# GEGEVEN TEKST
================

Discussie over aanpassingen[brontekst bewerken]

Beste Marten de Vries, als ik heel eerlijk ben, vind ik je aanpassingen op de pagina stoptrein er deels beroerd uit zien.

Je kwalificatie laat ik graag voor jouw rekening.

Het stuk onder het kopje Nederland klopt deels niet. De SGM is niet speciaal aangeschaft voor de Zoetermeerlijn. Het is aangeschaft wegens een nieuw beleid waarbij meer voorstedelijke stations geopend zouden worden en daardoor meer stations kort op elkaar zouden komen. De Zoetermeerlijn was slechts één van de routes waar de SGM voor ingepland stond.

De eerste 15 stellen SGM zijn wel degelijk exclusief voor de Zoetermeerlijn aangeschaft. En met voor die tijd nogal uitgesproken specificaties, die zelfs meer in de richting van een stadsspoorlijn gaan dan van een stoptrein: lage maximumsnelheid, veel deuren (ja, inderdaad, en echt niet toevallig), hoge aanzetversnelling, en in staat heel kort op elkaar stations aan te doen. Pas later zijn er veel meer aangeschaft voor diensten buiten de Zoetermeerlijn, maar voor gewone stoptreindiensten, waar ze qua ontwerp eigenlijk niet voor bedoeld waren: te lage maximumsnelheid, te hoog vermogen per gewichtseenheid, en nog wat van die zeken.

In de inleiding van het artikel staan ook onjuistheden over het materieel. Stoptreinen hebben niet in het algemeen meer deuren dan niet-stoptrein materieel. De SGM heeft toevallig meer buitendeuren per wagon. Maar bijna al het ander stoptreinmaterieel hebben net zoveel buitendeuren als andere treinen. En zo heb ik nog meer dingen gezien die gewoon niet kloppen.

Waar je dit vandaan haalt is me een raadsel. Kun je je bronnen aangeven?

Met andere woorden ik zal morgen het artikel grondig nalezen en de onjuistheden eruit halen. ARVER (overleg) 29 mrt 2017 19:27 (CEST)[reageer]

Dan graag met bronverwijzing.Marten de Vries (overleg) 29 mrt 2017 20:50 (CEST)[reageer]
Op de pagina stoptrein leg je teveel de nadruk op de sprinter en de Zoetermeer Stadslijn.
Waarom begint jouw versie dan met een zin over sprinters?

Het gaat op die pagina om de stoptrein in het algemeen en niet specifiek om de sprinters, die hebben hun eigen pagina's.

De pagina over sprinters is detaillistisch en dus overbodig. Ik heb niet voor niets voorgesteld Sprinter en Stoptrein samen te voegen. Weet jij trouwens waarom en hoe de discussie over die samenvoeging is verdwenen?
Ik heb dan ook het gedeelte over de Zoetermeer Stadslijn en de SGM-sprinters eruit gehaald. Off-topic: De eerste 15 SGM-sprinters zijn inderdaad gebouwd specifiek voor de Zoetermeer Stadslijn, de Utrechtse Sneltram en eventuele Amsterdamse metro (welke uiteindelijk niet kwam). Maar mits het model beviel werden ze ook op andere lijnen ingezet. En dat was de bedoeling vanwege het Spoor naar '75-visie. Zouden de SGM's niet bevallen dan werden er andere treinstellen gebouwd aan de hand van toen al bestaande Franse treinstellen.

================

# FRAGMENT UIT GEGEVENS
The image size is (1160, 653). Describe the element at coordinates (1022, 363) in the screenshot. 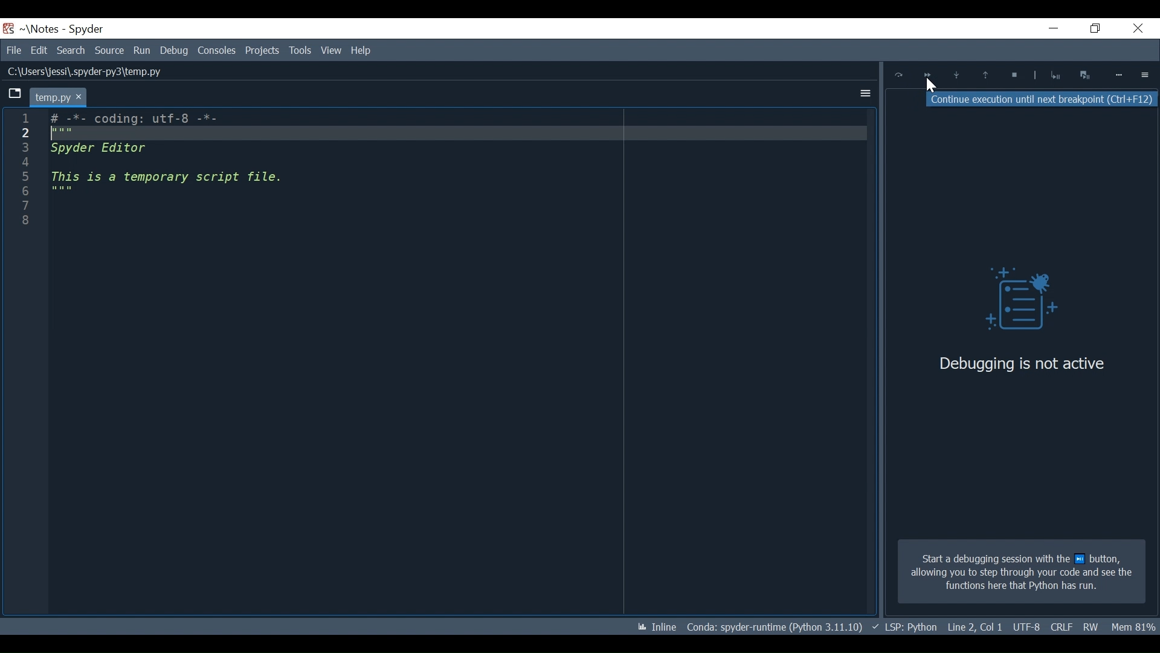

I see `Debugging is not active` at that location.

================

# OPDRACHT
Schrijf uit de discussie over de pagina stoptrein letterlijk het stuk over dat begint bij de woorden "Beste Marten de" en ophoudt na "voor jouw rekening.".

# UITWERKING
Beste Marten de Vries, als ik heel eerlijk ben, vind ik je aanpassingen op de pagina stoptrein er deels beroerd uit zien.

Je kwalificatie laat ik graag voor jouw rekening.